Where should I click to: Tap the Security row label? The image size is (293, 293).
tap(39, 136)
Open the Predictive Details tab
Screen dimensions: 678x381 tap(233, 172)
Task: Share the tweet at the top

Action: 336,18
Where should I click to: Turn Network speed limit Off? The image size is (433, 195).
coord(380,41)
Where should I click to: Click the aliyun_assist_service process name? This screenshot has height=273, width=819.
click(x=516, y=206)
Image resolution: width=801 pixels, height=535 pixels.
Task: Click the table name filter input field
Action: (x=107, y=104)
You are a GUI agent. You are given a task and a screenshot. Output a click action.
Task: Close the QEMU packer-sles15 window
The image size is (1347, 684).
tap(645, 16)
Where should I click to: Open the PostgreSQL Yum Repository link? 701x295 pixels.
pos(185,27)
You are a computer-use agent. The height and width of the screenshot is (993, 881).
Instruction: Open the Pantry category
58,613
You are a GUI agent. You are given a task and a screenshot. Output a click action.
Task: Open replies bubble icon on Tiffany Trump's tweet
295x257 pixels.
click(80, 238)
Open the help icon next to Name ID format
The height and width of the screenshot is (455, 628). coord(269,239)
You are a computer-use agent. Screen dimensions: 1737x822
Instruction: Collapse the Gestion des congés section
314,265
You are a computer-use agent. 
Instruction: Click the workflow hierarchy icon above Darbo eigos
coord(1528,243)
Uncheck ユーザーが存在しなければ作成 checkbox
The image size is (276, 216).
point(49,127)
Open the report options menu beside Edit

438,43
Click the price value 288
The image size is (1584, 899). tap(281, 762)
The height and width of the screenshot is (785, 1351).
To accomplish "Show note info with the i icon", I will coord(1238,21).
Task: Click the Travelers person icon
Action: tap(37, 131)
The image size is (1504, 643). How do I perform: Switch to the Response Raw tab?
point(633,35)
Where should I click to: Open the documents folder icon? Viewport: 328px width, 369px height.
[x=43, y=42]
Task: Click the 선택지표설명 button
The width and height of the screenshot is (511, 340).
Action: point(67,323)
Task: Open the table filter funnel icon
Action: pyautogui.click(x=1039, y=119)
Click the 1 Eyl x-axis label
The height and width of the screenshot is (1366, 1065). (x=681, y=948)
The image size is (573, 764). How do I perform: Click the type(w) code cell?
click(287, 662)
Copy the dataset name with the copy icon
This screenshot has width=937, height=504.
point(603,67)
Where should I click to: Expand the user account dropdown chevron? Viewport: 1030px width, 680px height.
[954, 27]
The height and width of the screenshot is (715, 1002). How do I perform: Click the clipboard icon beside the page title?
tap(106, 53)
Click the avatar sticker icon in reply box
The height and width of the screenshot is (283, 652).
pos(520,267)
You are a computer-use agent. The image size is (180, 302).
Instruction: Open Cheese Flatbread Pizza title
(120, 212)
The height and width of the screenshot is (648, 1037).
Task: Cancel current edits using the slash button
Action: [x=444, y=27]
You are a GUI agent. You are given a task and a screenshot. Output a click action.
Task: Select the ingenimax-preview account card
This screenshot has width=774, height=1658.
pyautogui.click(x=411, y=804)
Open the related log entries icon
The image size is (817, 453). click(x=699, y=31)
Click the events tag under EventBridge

============================================================

▶ _TASK_:
Rewrite the entire listing, replacing "Instruction" with "Goal" and leaving everything else unchanged.

▶ _COMPLETED EXERCISE_:
Where should I click to: Tap the Security row label? The image size is (293, 293).
tap(39, 136)
Open the Predictive Details tab
Screen dimensions: 678x381 tap(233, 172)
Task: Share the tweet at the top

Action: 336,18
Where should I click to: Turn Network speed limit Off? The image size is (433, 195).
coord(380,41)
Where should I click to: Click the aliyun_assist_service process name? This screenshot has height=273, width=819.
click(x=516, y=206)
Image resolution: width=801 pixels, height=535 pixels.
Task: Click the table name filter input field
Action: (x=107, y=104)
You are a GUI agent. You are given a task and a screenshot. Output a click action.
Task: Close the QEMU packer-sles15 window
The image size is (1347, 684).
tap(645, 16)
Where should I click to: Open the PostgreSQL Yum Repository link? 701x295 pixels.
pos(185,27)
You are a computer-use agent. The height and width of the screenshot is (993, 881).
Goal: Open the Pantry category
58,613
You are a GUI agent. You are given a task and a screenshot. Output a click action.
Task: Open replies bubble icon on Tiffany Trump's tweet
295x257 pixels.
click(80, 238)
Open the help icon next to Name ID format
The height and width of the screenshot is (455, 628). coord(269,239)
You are a computer-use agent. Screen dimensions: 1737x822
Goal: Collapse the Gestion des congés section
314,265
You are a computer-use agent. 
Goal: Click the workflow hierarchy icon above Darbo eigos
coord(1528,243)
Uncheck ユーザーが存在しなければ作成 checkbox
The image size is (276, 216).
point(49,127)
Open the report options menu beside Edit

438,43
Click the price value 288
The image size is (1584, 899). tap(281, 762)
The height and width of the screenshot is (785, 1351).
To accomplish "Show note info with the i icon", I will coord(1238,21).
Task: Click the Travelers person icon
Action: tap(37, 131)
The image size is (1504, 643). How do I perform: Switch to the Response Raw tab?
point(633,35)
Where should I click to: Open the documents folder icon? Viewport: 328px width, 369px height.
[x=43, y=42]
Task: Click the 선택지표설명 button
The width and height of the screenshot is (511, 340).
Action: point(67,323)
Task: Open the table filter funnel icon
Action: pyautogui.click(x=1039, y=119)
Click the 1 Eyl x-axis label
The height and width of the screenshot is (1366, 1065). (x=681, y=948)
The image size is (573, 764). How do I perform: Click the type(w) code cell?
click(287, 662)
Copy the dataset name with the copy icon
This screenshot has width=937, height=504.
point(603,67)
Where should I click to: Expand the user account dropdown chevron? Viewport: 1030px width, 680px height.
[954, 27]
The height and width of the screenshot is (715, 1002). How do I perform: Click the clipboard icon beside the page title?
tap(106, 53)
Click the avatar sticker icon in reply box
The height and width of the screenshot is (283, 652).
pos(520,267)
You are a computer-use agent. The image size is (180, 302).
Goal: Open Cheese Flatbread Pizza title
(120, 212)
The height and width of the screenshot is (648, 1037).
Task: Cancel current edits using the slash button
Action: [x=444, y=27]
You are a GUI agent. You are given a task and a screenshot. Output a click action.
Task: Select the ingenimax-preview account card
This screenshot has width=774, height=1658.
pyautogui.click(x=411, y=804)
Open the related log entries icon
The image size is (817, 453). click(x=699, y=31)
Click the events tag under EventBridge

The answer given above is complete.